Pratt W B
Department of Pharmacology, The University of Michigan Medical School, Ann Arbor 48109-0632, USA.
Proc Soc Exp Biol Med. 1998 Apr;217(4):420-34. doi: 10.3181/00379727-217-44252.
A variety of transcription factors and protein kinases involved in signal transduction are recovered from cells in heterocomplexes containing the abundant protein chaperone hsp90. Genetic studies in yeast have demonstrated that binding of steroid receptors, the dioxin receptor, and some protein kinases to hsp90 is critical for their signal transducing function in vivo. These heterocomplexes are formed by a multiprotein chaperone machinery consisting of at least four ubiquitous proteins--hsp90, hsp70, p60 and p23. Four high-molecular-weight immunophilins have been discovered as components of steroid receptor or other transcription factor complexes with hsp90. The immunophilins, protein chaperones with prolyl isomerase activity, bind the immunosuppressant drugs FK506 or CyP-40. These immunophilins all bind via tetratricopeptide repeat (TPR) domains to a single TPR binding site on each hsp90 dimer, and multiple heterocomplexes exist for each protein chaperoned by hsp90 according to the immunophilin that is bound to this TPR binding site at any time. Three components of the MAP kinase signalling system (Src, Raf, and Mek) exist in complexes with hsp90 and a 50-kDa protein that is the mammalian homolog of the yeast cell cycle control protein cdc37. The p50cdc37 binds to hsp90 at a site that is close to but different from the TPR binding site of the immunophilins, and like the immunophilins, p50cdc37 is thought to be involved in targeting and trafficking of the protein kinases.

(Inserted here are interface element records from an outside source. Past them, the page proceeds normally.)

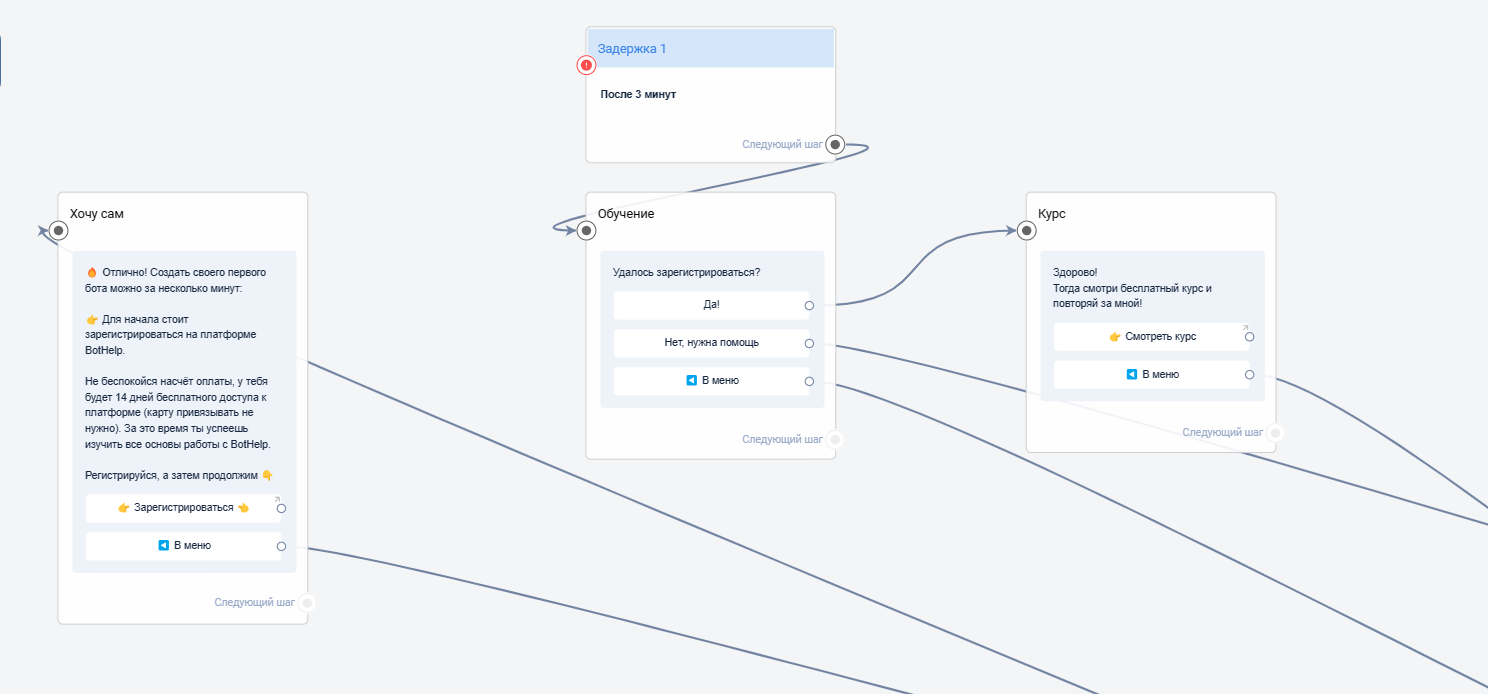This screenshot has height=694, width=1488.
Task: Click the input connector of Хочу сам block
Action: tap(59, 231)
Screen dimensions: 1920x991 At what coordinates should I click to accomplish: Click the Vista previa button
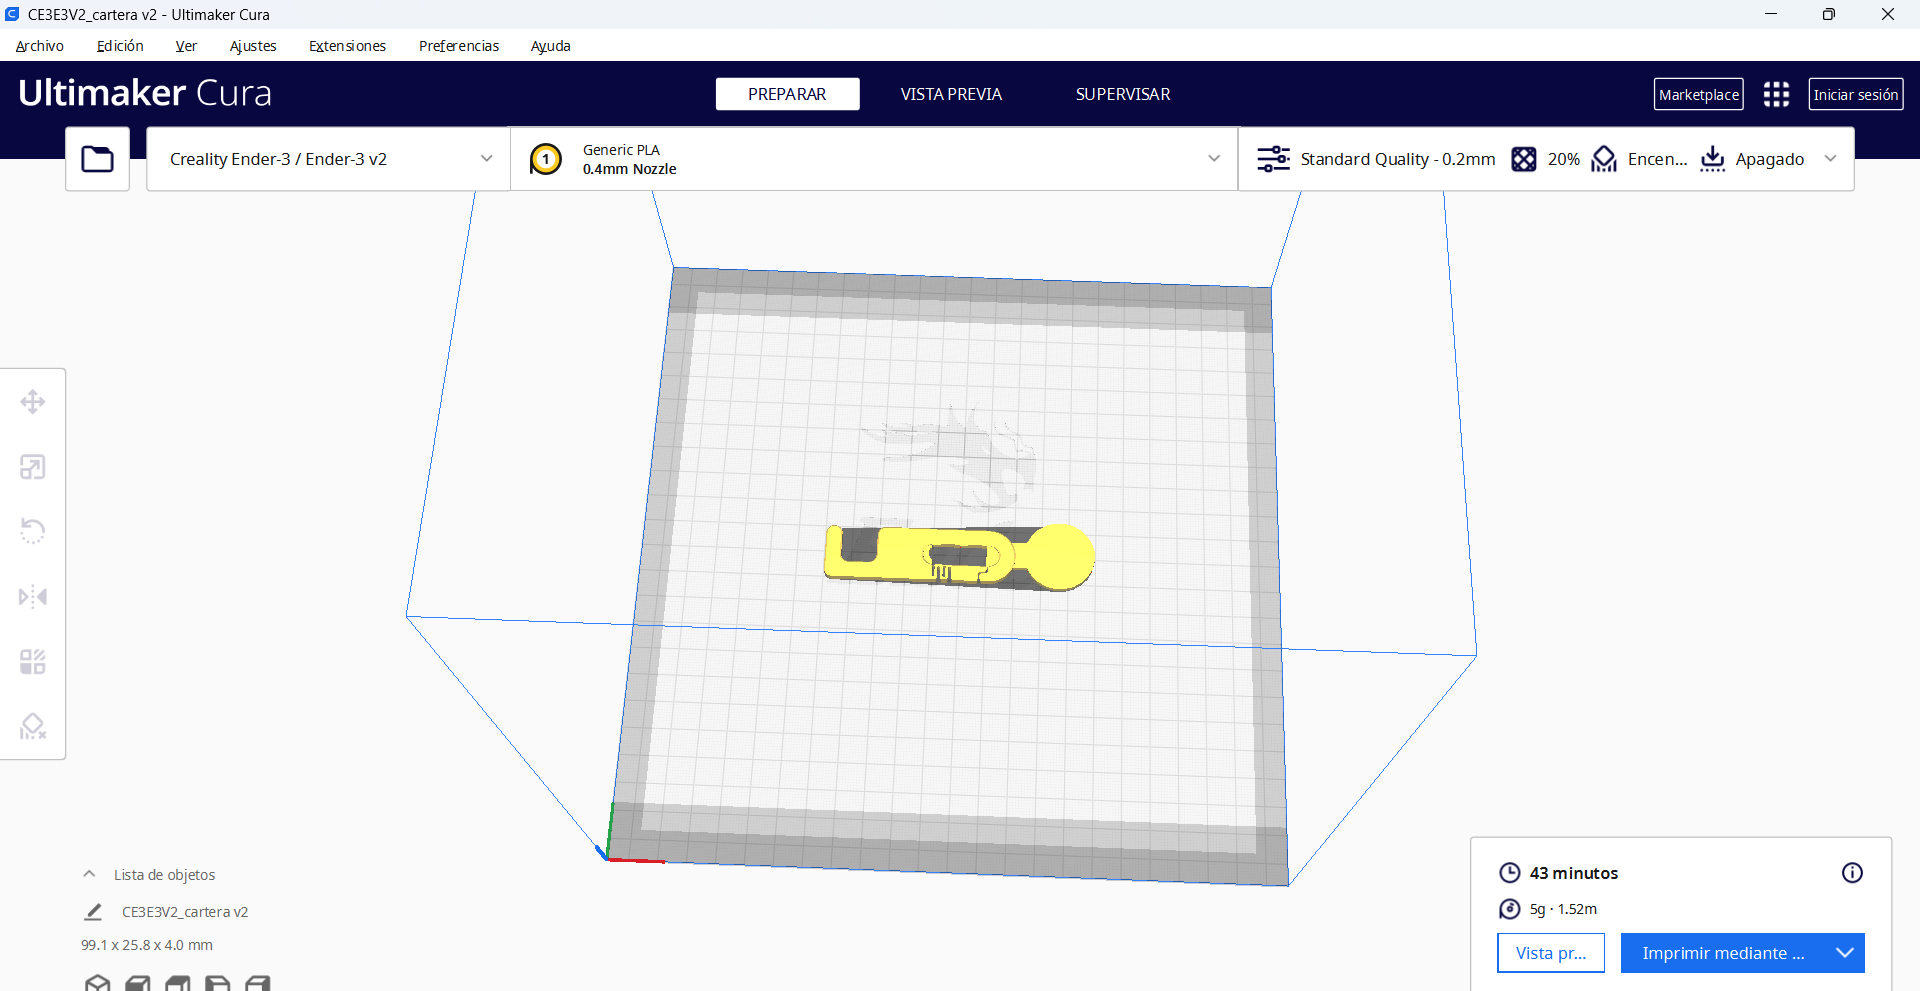click(1551, 953)
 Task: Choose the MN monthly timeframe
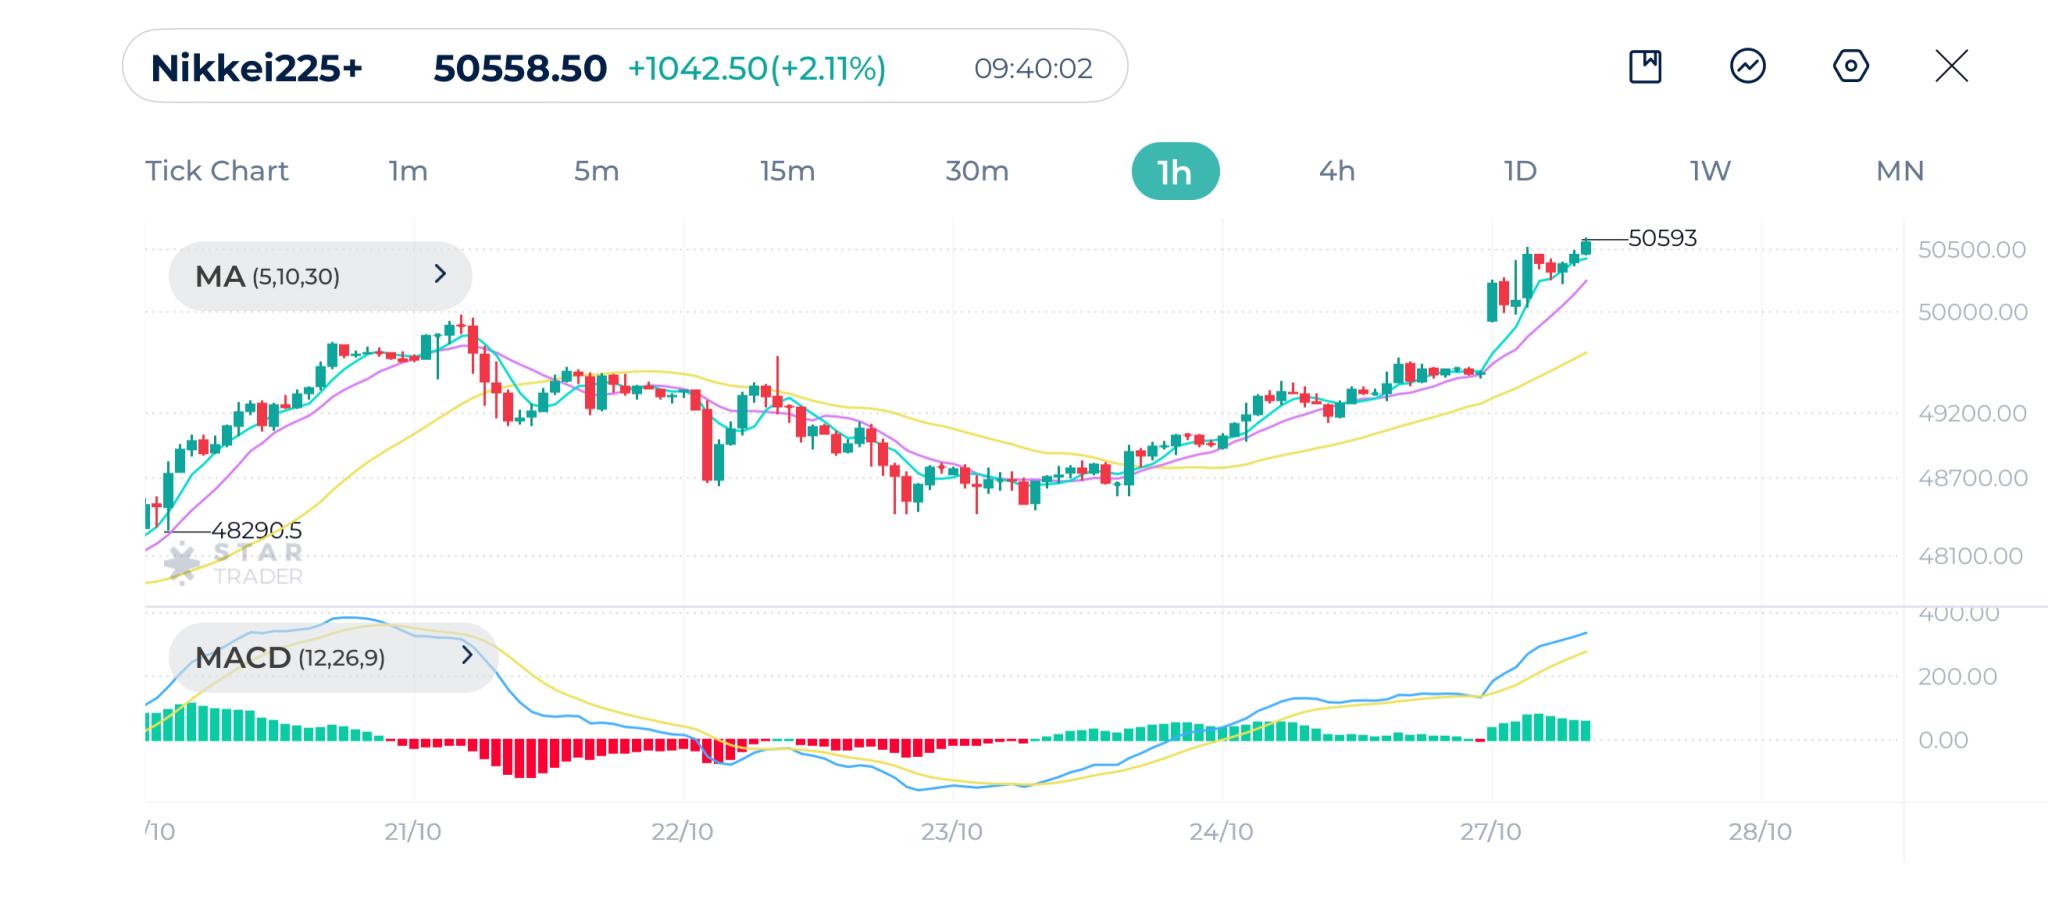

The recent introduction of the benzoquinone antibiotic geldanamycin has facilitated the identification of proteins that are chaperoned by the hsp90-based system. Geldanamycin binds to members of the hsp90 protein family, blocking assembly of hsp90 heterocomplexes and destabilizing preformed heterocomplexes. In the presence of geldanamycin, the function of hsp90-chaperoned proteins is disrupted, and the proteins undergo rapid degradation by an ubiquitin-dependent proteasomal mechanism. It is becoming clear that hsp90 chaperoning is not only essential to a variety of signal transduction pathways, but is critical for proper folding, stabilization, and trafficking of an expanding list of proteins.
在含有丰富的蛋白质伴侣hsp90的异源复合物中,可从细胞中回收多种参与信号转导的转录因子和蛋白激酶。酵母中的遗传学研究表明,类固醇受体、二恶英受体和一些蛋白激酶与hsp90的结合对于它们在体内的信号转导功能至关重要。这些异源复合物是由一种多蛋白伴侣机制形成的,该机制至少由四种普遍存在的蛋白质组成——hsp90、hsp70、p60和p23。已发现四种高分子量亲免蛋白是类固醇受体或其他转录因子与hsp90复合物的组成成分。亲免蛋白是具有脯氨酰异构酶活性的蛋白质伴侣,可结合免疫抑制剂药物FK506或CyP - 40。这些亲免蛋白均通过四肽重复(TPR)结构域与每个hsp90二聚体上的单个TPR结合位点结合,并且对于hsp90所陪伴的每种蛋白质,根据随时与该TPR结合位点结合的亲免蛋白的不同,存在多种异源复合物。丝裂原活化蛋白激酶(MAP)信号系统的三个组分(Src、Raf和Mek)存在于与hsp90以及一种50 kDa蛋白质形成的复合物中,该50 kDa蛋白质是酵母细胞周期控制蛋白cdc37的哺乳动物同源物。p50cdc37在一个与亲免蛋白的TPR结合位点相近但不同的位点与hsp90结合,并且与亲免蛋白一样,p50cdc37被认为参与蛋白激酶的靶向和运输。最近引入的苯醌抗生素格尔德霉素有助于鉴定由基于hsp90的系统陪伴的蛋白质。格尔德霉素与hsp90蛋白家族的成员结合,阻止hsp90异源复合物的组装并使预先形成的异源复合物不稳定。在格尔德霉素存在的情况下,hsp90陪伴的蛋白质的功能被破坏,并且这些蛋白质通过泛素依赖性蛋白酶体机制迅速降解。越来越清楚的是,hsp90陪伴不仅对于多种信号转导途径至关重要,而且对于越来越多的蛋白质的正确折叠、稳定和运输也至关重要。